Leicester City enhanced their Champions League hopes with a 2-1 win over Manchester United – a result that crowned Manchester City as Premier League champions.
United were the only team with a mathematical chance of overhauling Pep Guardiola's side, but a line-up bearing 10 changes from Sunday's 3-1 victory at Aston Villa showed how realistic Ole Gunnar Solskjaer thought those hopes were.
Liverpool are at Old Trafford on Thursday for their rearranged game, and Solskjaer's youthful line-up for this second of three matches in five days fell behind when Luke Thomas brilliantly steered in a 10th-minute volley for his first Premier League goal.

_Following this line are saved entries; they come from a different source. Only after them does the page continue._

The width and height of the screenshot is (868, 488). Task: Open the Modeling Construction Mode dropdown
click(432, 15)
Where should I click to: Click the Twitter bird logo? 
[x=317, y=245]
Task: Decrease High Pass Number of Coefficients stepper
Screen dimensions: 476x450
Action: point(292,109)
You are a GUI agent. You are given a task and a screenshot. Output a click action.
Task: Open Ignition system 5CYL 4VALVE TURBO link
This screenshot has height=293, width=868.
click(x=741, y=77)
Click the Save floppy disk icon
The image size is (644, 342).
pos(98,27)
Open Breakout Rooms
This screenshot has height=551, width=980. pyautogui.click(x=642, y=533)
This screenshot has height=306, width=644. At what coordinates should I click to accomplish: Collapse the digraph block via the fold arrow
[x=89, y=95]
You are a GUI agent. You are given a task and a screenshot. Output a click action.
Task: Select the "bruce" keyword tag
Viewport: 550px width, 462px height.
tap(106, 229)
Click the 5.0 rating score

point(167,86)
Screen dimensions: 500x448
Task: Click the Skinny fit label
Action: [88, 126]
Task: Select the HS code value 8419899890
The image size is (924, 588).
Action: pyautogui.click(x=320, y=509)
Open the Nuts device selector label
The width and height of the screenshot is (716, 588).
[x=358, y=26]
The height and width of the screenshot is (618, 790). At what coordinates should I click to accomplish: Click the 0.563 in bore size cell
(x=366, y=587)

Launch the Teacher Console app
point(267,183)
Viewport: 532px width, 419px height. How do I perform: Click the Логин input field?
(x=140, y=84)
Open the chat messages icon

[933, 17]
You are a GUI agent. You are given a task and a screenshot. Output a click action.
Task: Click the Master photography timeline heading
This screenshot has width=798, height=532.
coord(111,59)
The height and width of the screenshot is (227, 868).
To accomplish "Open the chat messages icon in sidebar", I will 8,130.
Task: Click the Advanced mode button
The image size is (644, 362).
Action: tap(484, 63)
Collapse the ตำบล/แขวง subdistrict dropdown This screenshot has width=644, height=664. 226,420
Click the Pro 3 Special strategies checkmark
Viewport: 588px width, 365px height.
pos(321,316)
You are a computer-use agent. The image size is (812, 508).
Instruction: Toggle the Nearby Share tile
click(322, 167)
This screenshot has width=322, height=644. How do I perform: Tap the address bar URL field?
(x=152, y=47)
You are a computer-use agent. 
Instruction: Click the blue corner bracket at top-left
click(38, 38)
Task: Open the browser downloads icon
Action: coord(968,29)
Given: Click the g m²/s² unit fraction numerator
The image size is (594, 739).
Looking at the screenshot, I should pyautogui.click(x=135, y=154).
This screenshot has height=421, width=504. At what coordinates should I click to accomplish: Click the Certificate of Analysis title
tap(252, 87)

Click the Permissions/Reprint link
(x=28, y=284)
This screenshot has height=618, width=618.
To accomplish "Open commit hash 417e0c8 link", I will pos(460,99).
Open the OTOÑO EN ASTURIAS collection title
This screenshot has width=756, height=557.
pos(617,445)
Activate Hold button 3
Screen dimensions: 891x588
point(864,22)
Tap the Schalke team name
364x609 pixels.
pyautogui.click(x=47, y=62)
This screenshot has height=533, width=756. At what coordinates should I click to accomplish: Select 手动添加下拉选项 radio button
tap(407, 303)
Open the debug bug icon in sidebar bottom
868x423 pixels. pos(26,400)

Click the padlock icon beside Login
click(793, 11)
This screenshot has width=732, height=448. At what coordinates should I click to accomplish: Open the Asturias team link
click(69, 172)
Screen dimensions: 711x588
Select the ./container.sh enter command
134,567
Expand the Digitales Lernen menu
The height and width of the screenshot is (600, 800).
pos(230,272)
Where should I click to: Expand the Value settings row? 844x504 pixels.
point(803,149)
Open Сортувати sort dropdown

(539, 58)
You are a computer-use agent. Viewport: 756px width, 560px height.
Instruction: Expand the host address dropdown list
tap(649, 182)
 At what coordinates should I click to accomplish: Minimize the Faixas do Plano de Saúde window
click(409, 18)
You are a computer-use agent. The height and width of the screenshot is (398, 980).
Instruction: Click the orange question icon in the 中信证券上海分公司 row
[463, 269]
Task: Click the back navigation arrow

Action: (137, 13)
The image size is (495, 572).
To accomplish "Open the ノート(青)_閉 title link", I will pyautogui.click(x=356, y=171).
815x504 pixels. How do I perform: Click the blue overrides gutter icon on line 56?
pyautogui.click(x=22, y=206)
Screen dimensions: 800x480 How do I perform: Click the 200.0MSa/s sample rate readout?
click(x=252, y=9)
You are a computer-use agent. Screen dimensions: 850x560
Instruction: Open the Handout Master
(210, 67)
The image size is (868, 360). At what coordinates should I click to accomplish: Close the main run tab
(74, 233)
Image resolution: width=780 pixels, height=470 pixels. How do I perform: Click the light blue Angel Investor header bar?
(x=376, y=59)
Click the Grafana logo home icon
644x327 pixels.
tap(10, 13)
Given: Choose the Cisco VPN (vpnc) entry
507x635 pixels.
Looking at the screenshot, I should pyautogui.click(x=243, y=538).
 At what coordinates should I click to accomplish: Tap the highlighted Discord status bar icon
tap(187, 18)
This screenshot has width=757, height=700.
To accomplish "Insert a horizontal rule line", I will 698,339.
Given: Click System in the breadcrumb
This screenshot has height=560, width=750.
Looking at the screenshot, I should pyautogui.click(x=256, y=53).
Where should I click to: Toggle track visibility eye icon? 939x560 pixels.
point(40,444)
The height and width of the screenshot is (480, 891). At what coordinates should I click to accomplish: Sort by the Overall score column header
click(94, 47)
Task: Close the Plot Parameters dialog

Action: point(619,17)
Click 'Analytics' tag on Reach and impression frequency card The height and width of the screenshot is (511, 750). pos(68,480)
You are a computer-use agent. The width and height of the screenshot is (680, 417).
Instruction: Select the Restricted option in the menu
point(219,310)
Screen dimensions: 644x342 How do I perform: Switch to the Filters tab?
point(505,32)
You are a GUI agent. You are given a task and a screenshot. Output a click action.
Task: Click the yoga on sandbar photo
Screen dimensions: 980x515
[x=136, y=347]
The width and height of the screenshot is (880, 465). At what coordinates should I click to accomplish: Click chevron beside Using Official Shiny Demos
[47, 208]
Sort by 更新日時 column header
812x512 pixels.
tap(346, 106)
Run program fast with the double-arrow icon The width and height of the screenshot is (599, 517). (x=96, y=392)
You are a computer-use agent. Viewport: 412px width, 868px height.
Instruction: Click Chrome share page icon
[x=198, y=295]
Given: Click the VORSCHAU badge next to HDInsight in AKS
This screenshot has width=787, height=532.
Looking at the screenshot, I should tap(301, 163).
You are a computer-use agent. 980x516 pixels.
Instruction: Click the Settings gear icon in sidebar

Mason Greenwood extended his recent purple patch to eight goals in 11 outings shortly afterwards but United carried little threat and Leicester centre-back Soyuncu was left to make his most telling contribution at the other end of the field midway through the second half.
It meant a third title in four seasons for Manchester City – an outcome that felt slightly fanciful when they lost 5-2 at home to Leicester back in September.
There was an injury scare for United left-back Alex Telles early on and Leicester's opener came as Youri Tielemans made progress down his flank, possibly over hitting the cross from which Thomas finished with aplomb.
A teenager more familiar with the scoresheet quickly got United back on terms, Greenwood drilling home in superbly assured fashion after Amad Diallo got the better of Thomas.
David De Gea pushed another awkwardly dipping Tielemans cross behind for a corner in the 28th minute, as the lively start to proceedings gave way to a more fragmented contest.
The Belgium midfielder remained the only Leicester player who looked frequently capable of unlocking a patched-up United and he slid a pass into Kelechi Iheanacho – De Gea sharply denying the striker with his boot.
Leicester's deliveries from open play left plenty to be desired, although Marc Albrighton's 66th-minute corner picked out Soyuncu to power home as substitute Marcus Rashford was caught napping.
Rashford, Edinson Cavani and Bruno Fernandes amounted to some particularly prolific cavalry, the latter slicing wastefully wide six minutes from time as City readied the champagne corks.